= Maes–Garreau law =

Rule of thumb about prediction dates

The Maes–Garreau law is the statement that "most favorable predictions about future technology will fall within the Maes–Garreau point", defined as "the latest possible date a prediction can come true and still remain in the lifetime of the person making it". Specifically, it relates to predictions of a technological singularity or other radical future technologies.

It has been referred to as a "law of human nature", although Kelly's evidence is anecdotal.

==Origin==
Kevin Kelly, editor of Wired magazine, created the law in 2007 after being influenced by Pattie Maes at MIT and Joel Garreau (author of Radical Evolution).

In 1993, Maes listed a number of her colleagues at MIT that had publicly predicted mind uploading (the replication of a human brain on a computer), and noted that the innovations were generally slated to occur approximately 70 years after the birth of the predictor. As quoted by her colleague Rodney Brooks:

She took as many people as she could find who had publicly predicted downloading of consciousness into silicon, and plotted the dates of their predictions, along with when they themselves would turn seventy years old. Not too surprisingly, the years matched up for each of them. Three score and ten years from their individual births, technology would be ripe for them to download their consciousnesses into a computer. Just in the nick of time! They were each, in their own minds, going to be remarkably lucky, to be in just the right place at the right time.

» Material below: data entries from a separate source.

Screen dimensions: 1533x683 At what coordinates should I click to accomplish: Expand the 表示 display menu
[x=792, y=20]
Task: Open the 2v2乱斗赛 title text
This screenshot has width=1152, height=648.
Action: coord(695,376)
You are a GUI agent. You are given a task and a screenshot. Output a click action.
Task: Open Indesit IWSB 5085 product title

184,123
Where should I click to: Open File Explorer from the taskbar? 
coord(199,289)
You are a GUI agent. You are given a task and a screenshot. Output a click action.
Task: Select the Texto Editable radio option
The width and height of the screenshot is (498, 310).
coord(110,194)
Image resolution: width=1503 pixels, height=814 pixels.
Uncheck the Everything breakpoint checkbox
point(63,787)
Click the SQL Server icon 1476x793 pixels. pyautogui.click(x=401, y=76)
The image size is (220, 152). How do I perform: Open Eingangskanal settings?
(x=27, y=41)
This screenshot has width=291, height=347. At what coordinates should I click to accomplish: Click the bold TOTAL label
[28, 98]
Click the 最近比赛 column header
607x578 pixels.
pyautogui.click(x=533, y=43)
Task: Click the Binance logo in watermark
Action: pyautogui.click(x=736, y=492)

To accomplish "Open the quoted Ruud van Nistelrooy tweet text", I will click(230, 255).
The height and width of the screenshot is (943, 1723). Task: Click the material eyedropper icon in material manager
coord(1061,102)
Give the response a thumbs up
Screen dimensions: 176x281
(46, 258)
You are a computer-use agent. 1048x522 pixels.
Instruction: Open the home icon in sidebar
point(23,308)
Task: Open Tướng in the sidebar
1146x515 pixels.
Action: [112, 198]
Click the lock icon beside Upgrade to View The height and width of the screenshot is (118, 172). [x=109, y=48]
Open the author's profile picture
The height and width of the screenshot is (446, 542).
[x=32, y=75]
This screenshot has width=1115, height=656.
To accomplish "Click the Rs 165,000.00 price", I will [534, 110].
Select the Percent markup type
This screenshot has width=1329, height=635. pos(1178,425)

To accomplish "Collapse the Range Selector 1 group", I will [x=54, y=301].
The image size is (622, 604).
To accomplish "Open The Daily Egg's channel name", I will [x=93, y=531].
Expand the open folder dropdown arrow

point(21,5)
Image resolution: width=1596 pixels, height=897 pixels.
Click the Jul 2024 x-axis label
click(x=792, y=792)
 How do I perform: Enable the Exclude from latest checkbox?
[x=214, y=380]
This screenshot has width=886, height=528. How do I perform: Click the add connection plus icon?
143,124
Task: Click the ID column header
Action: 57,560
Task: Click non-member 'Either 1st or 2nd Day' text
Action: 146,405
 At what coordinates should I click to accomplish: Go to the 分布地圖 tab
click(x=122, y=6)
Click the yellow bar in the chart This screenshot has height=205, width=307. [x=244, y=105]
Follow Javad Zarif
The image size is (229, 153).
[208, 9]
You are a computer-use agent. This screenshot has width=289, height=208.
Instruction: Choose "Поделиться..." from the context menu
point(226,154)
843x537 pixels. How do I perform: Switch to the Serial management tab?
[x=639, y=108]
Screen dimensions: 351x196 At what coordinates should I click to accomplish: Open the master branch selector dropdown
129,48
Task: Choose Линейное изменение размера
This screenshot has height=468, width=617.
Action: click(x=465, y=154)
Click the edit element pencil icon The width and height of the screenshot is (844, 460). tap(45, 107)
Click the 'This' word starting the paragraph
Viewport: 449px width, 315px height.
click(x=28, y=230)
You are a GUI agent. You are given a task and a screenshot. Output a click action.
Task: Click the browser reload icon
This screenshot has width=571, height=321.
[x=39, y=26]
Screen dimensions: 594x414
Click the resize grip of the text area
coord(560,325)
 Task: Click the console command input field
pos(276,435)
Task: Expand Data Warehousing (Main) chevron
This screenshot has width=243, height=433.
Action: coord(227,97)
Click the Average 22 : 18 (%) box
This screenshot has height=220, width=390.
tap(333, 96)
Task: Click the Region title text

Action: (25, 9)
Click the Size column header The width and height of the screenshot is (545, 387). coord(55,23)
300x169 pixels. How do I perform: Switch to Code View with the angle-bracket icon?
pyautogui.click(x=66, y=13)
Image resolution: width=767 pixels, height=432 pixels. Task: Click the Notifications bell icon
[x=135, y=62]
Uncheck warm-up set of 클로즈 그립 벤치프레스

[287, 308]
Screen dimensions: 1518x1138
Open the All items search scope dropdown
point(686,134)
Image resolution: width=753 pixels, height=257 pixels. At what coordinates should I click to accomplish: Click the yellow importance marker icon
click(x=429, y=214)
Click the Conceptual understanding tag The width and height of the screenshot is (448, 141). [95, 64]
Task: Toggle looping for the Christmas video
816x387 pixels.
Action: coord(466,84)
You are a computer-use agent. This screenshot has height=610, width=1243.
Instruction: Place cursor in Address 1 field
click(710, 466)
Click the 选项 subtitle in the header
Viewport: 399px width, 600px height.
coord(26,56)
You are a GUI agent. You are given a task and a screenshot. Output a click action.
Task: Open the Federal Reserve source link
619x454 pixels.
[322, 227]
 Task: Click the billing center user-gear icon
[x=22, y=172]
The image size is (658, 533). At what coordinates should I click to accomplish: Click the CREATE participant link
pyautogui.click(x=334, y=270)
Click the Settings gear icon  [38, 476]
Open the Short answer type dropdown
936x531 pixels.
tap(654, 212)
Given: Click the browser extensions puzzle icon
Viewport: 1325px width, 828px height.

==Failed attempts to verify Maes-Garreau==
The Machine Intelligence Research Institute released a paper detailing a much larger set of 95 AI predictions extracted from a database of 257 AI predictions, which finds a broad array of estimates significantly before and after a predictor's estimated longevity, thus contradicting the law. MIRI states a stronger rule as being "Maes-Garreau": "the predictor expects AI to be developed at the exact end of their life."